Diskusi Ekonomi Seri-5: Ekonomi Syariah dalam perspektif Timur Kuran 
(Pendahuluan)

http://ferizalramli.wordpress.com/2009/06/10/diskusi-ekonomi-seri-5-ekonomi-syariah-dalam-perspektif-timur-kuran-pendahuluan/

Apa ciri khas para akademisi pendukung Ekonomi Syariah? Ada 2 ciri utamanya 
yang saya pribadi mencatatnya:

Pertama, melakukan advokasi dengan menggunakan doktrin bahwa Ekonomi Islam 
adalah solusi segalanya. Islam adalah „rahmatan lil alami". Islam adalah sistem 
superior tanpa tandingannya. Islam ada sistem dari Allah SWT yang tanpa cacat. 
Jadinya, memakai Ekonomi Syariah, bahkan cukup pake labelnya saja „Ekonomi 
Islam" maka semua persoalan kesejahteraan pasti selesai dengan sendirinya by 
default alias otomatis.

Advokasi tentang Ekonomi Syariah itu biasanya menggunakan contoh-2 lama jaman 
ke-khalifahan dahulu pada abad pertengahan. Bahwa Islam maju dijaman dulu iya. 
Thomas Aquinas, Bapak filsuf ekonomi barat konon khabarnya terinspirasi dari 
kejayaan sistem Islam diabad pertengahan. Paling tidak itu dinyatakan dalam: 
„Medieval Islamic Economic Thought: Filling the Great Gap in European 
Economics". Tapi memberikan contoh-2 sistem ekonomi 1000 tahun yang lalu dengan 
konteks kekiniaan adalah sebuah analisa yang kehilangan aktualisasi dan 
akurasi. 

Bahwa Islam sebagai nilai kebenaran, sebagai orang muslim, jelas ini tidak 
perlu diragukan.

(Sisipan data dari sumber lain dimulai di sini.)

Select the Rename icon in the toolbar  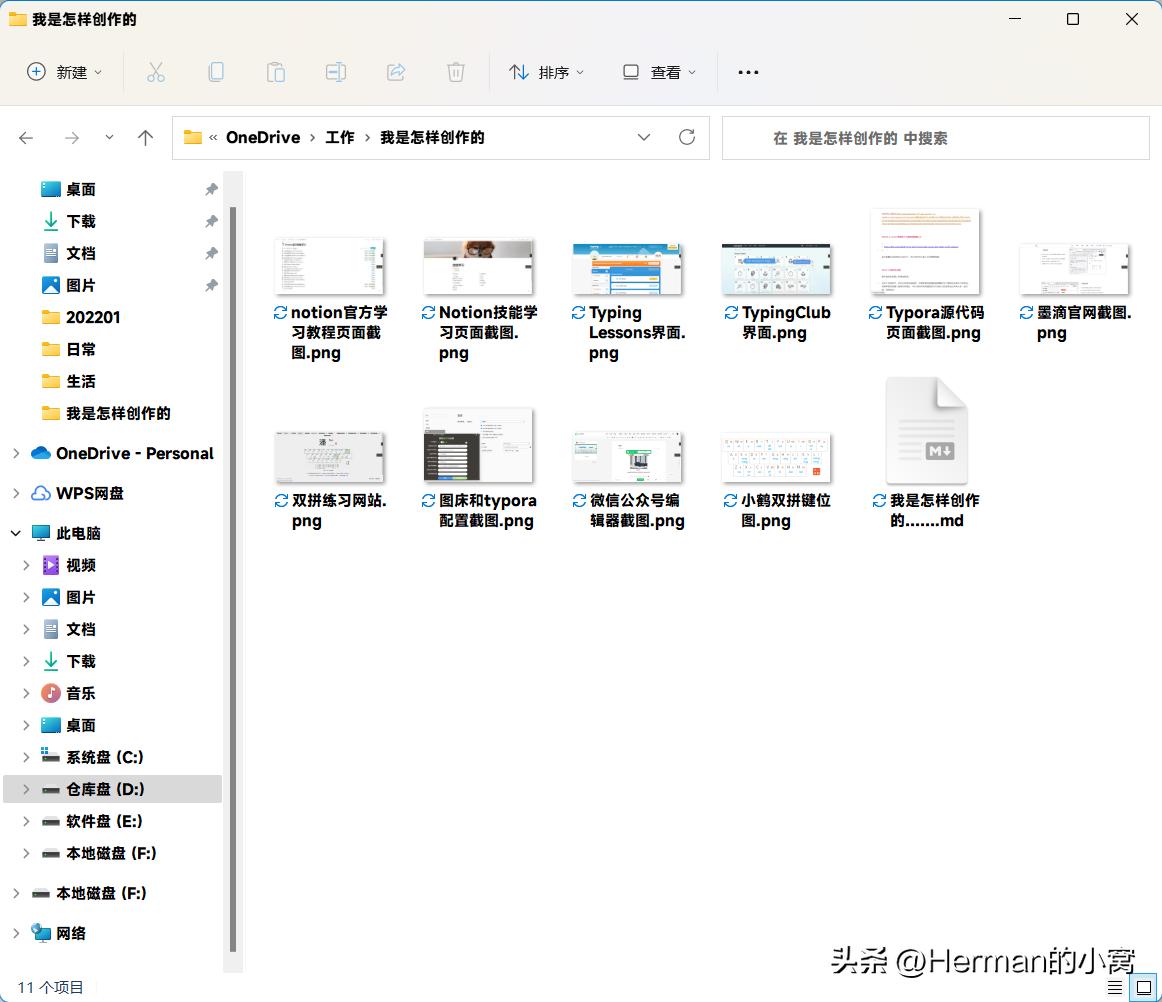(x=336, y=71)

Tapi menurunkan nilai Islam ke dalam sistem Ekonomi yang 
dimplementasikan untuk kesejahteraan ini adalah persoalan kerja-kerja akademis 
tekun, cerdas dan obyektif. Mendesain asumsi, postulat, metodologi ndak bisa 
diselesaikan dengan sebuah jargon atau doktrin: „Kita sudah pake nama Islam 
makanya kita pasti benar". 

Seorang sahabat saya pernah buat joke tentang „Ekonomi Islam ala AA". Konon 
khabarnya dibuatlah merek minum namanya „AA Cola" untuk menyangin Coca-Cola 
yang distigmakan Yahudi. Untuk melawan Coca-Cola, AA Cola ini tidak perlu 
menggunakan ilmu manajemen canggih-2 seperti: SCM (supply chain management). 
Coca Cola jelas didukung sistem SCM tanpa tanding sehingga mereka bisa bilang: 
„dimana saja, kapan saja tersedia Coca-Cola".

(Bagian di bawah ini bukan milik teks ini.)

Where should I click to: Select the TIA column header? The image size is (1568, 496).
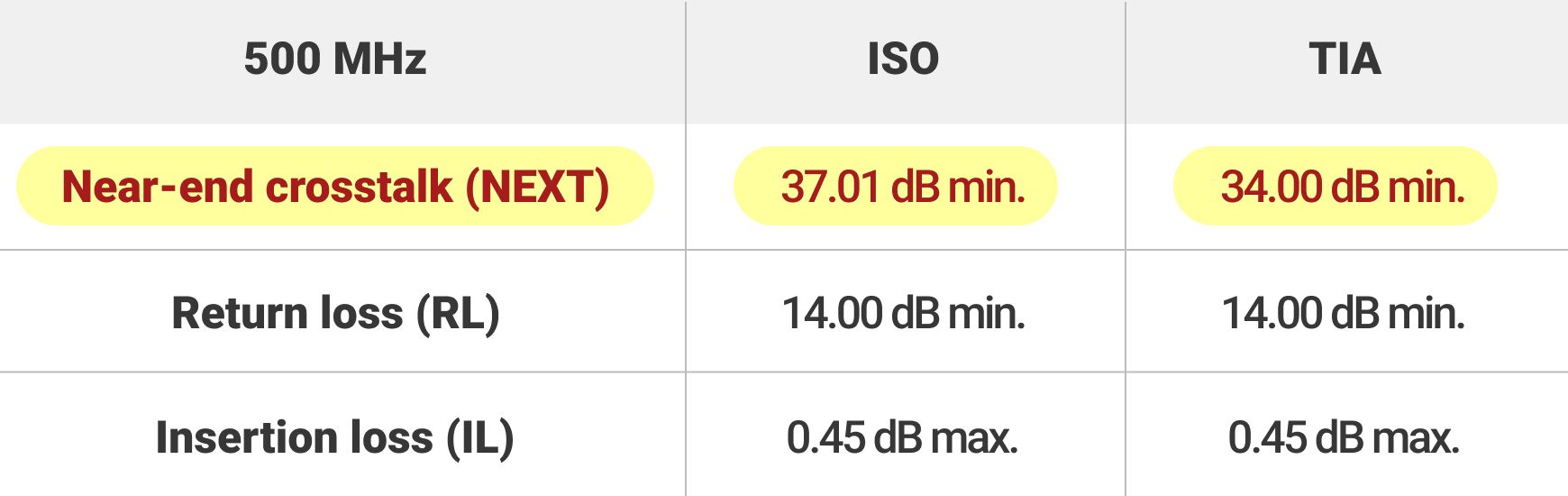[x=1345, y=60]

Klo AA Cola, cukup pake sorban lalu dakwah kemana-2 dengan sentimen Islam 
sambil bilang jika beli AA Cola akan dapet barokah, karena 1% dari penjualannya 
akan disumbangkan pada fakir miskin dan bla, bla, lainnya. AA Cola seketika itu 
juga laku. Lalu sukseslah si owner-nya. Karena sudah sukses maka poligami-lah 
si owner tersebut. Masyarakat kecewa. Lalu ngambek ndak mau beli AA Cola. 
Hancurlah AA Cola.

Contoh jitu sahabat saya tentang dongeng AA Cola itu tampaknya senafas dengan 
kajian kritis Timur Kuran tentang diskursus Ekonomi Syariah. Timur Kuran 
bilang, para pelaku ekonomi Islam lebih mementingkan sentimen agama untuk 
memenangkan kompetisi dari pada mengedepankan rasionalitas ekonomi seperti: 
kualitas tinggi dan harga terjangkau. 

Kedua, yang dicatat oleh Timur Quran adalah beda Ekonomi Islam dengan Ekonomi 
konvesional yaitu: (1) Riba: Ekonomi Islam menolak Riba untuk menghindari 
terjadinya eksploitasi. (2) Zakat: Ekonomi Islam mempercayai zakat sebagai 
mekanisme untuk mendistribusikan kesejahteraan. 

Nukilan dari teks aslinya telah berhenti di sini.